Maryland Population Research Center

Our Research

Research

The Center supports the research of over 80 population scientists in colleges and departments from across the University of Maryland campus. In addition, affiliated researchers bring expertise from other organizations and  institutions.

Our research is focused on four primary research areas that build on and extend the Center's historic strengths: 1) Gender, Family, and Social Change, including family formation, parenting across the life course, and the intersection of gender, work and family; 2) Health in Social Context, including multi-level influences on health, health over the life course, and health disparities; 3) Social and Economic Inequality, including individual and family inequalities and inequality at the level of institutions such as firms, schools, the criminal justice system, and the military; and 4) Migration and Immigrant Processes, including population and environment, population mobility, and neighborhood and community effects on health and development.
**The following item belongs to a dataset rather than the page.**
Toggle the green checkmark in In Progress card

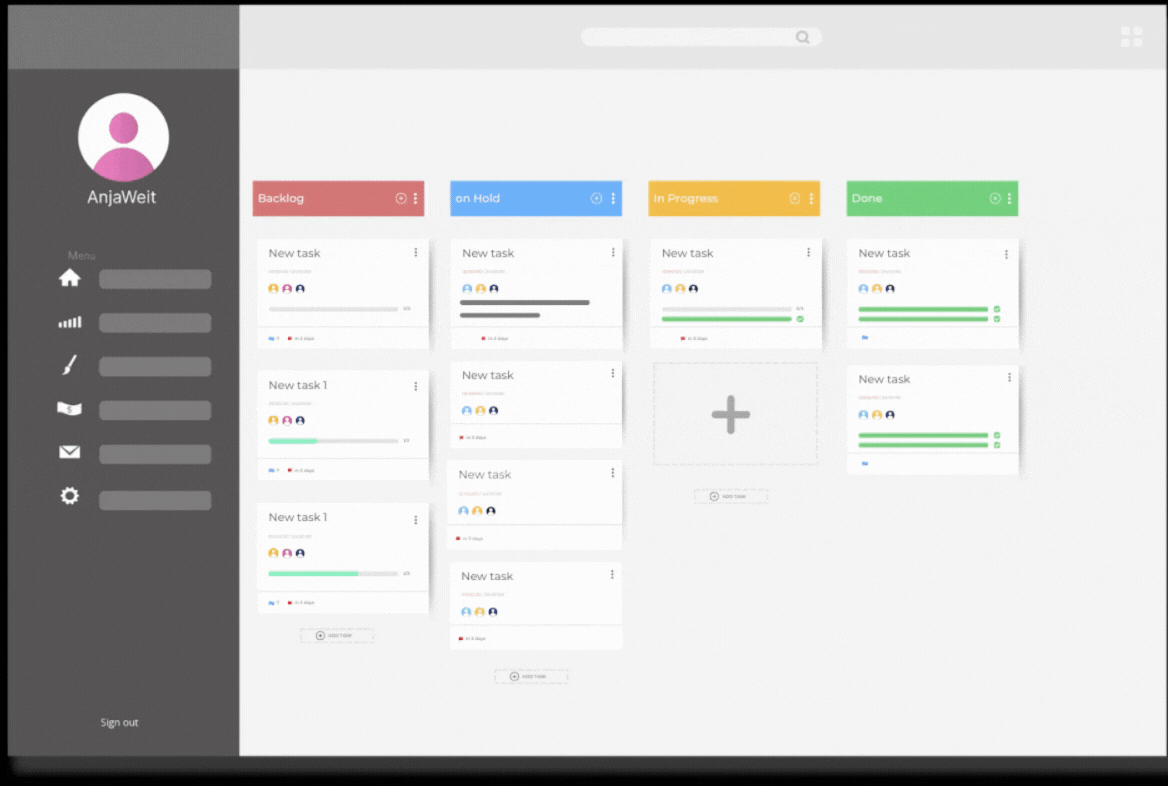[x=800, y=319]
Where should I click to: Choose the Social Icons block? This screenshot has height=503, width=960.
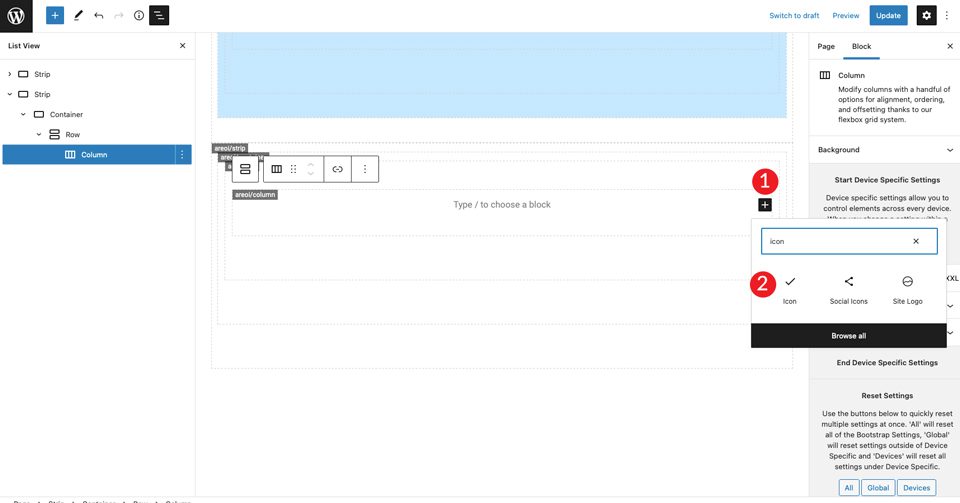pyautogui.click(x=849, y=289)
With funding from the Eunice Kennedy Shriver National Institute of Child Health and Human Development, we specialize in research that supports the mission of the NICHD Population Dynamics Branch:

 

"PDB supports research and research training in demography, reproductive health, and population health.


"In demography, the branch supports research on the scientific study of human populations, including:

fertility   nuptiality
mortality and morbidity   family demography
migration   population growth and decline
population distribution   causes and consequences of demographic change.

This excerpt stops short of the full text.